Nance shook her head. “I don’t know. We just call him the folding man.”

“You don’t know his name?” Angus stared at her, his tone slightly belligerent, as it often was. “What, he never puts down a credit card? You know everyone’s name.”

“He drinks rail whiskey, and he pays cash. Ask him yourself if you really want to know.”

But before now we’d never seen him, not ever, not once, though over the years Tommy had chased down customers and bartenders to receive detailed descriptions of what he looked like: older, paunchy, gray hair; weathered face; unshaven, eyes that were usually described as blue or gray; glasses, faded corduroys and a stained brown windbreaker.

“He looks like a fucking wino, Tommy,” Angus exploded once, when the hundredth customer had been quizzed after a thumbnail-sized frog with match-head eyes and the faces of the original Jackson 5 had materialized beneath Tommy’s barstool. “Give it a fucking break, okay?”

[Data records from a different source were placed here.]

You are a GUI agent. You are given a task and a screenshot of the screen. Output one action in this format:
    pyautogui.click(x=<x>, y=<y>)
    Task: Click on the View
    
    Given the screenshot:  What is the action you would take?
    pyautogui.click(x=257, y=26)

But Tommy couldn’t give it a break, any more than he could keep from getting fixated on women he hardly knew. Neither could I, and, after a while, neither could Angus. Though Angus was the one who made the ground rule about never taking any of the folded paper figures out of the Old Court.

“There’s enough crap in my apartment. Yours, too, Tommy.”

Nance didn’t like customers taking them from the brass bowl, either.

“Leave them!” she’d yell if someone tried to pocket one at the end of the night. “They’re part of the decor!”

I knew Tommy had nicked some. I found one under his pillow once, a lovely, delicate thing shaped like a swan, or a borzoi, or maybe it was a meerschaum pipe, with rows of teeth and a tiny pagoda on what I thought was its head (or bowl). I was going to make a joke about it, but Tommy was in the bathroom; and the longer I lay there with that weird, nearly weightless filigree in the palm of my hand, the harder it was to look at anything else, or think of anything except the way it seemed to glow, a pearlescent, rubeous color, like the inside of a child’s ear when you shine a flashlight behind it.

When I heard Tommy come out of the bathroom I slipped it back, carefully, beneath the pillow. Later, when I searched for it again, I found nothing but a crumpled sale flyer from the old Kamensic Hardware Store.

Now I set my wineglass onto the bar, opened my eyes and looked at what I had picked from the brass bowl. A fern, gold rather than green, its fiddlehead resembling the beaked prow of a Viking ship.

“Let’s go.” Tommy stuck some bills under his empty glass and stood.

“We just got here,” said Angus.

“I don’t want to lose him.”

Angus looked at me, annoyed, then finished his drink. “Yeah, whatever. Come on, Vivian.”

I replaced the fern and gulped the rest of my wine, and we returned to the car. I sat in the back so Tommy could ride up with Angus and navigate.

I said, “You didn’t tell us what he looked like.”

Tommy spread the piece of paper on his knee. “He looked like a wino.”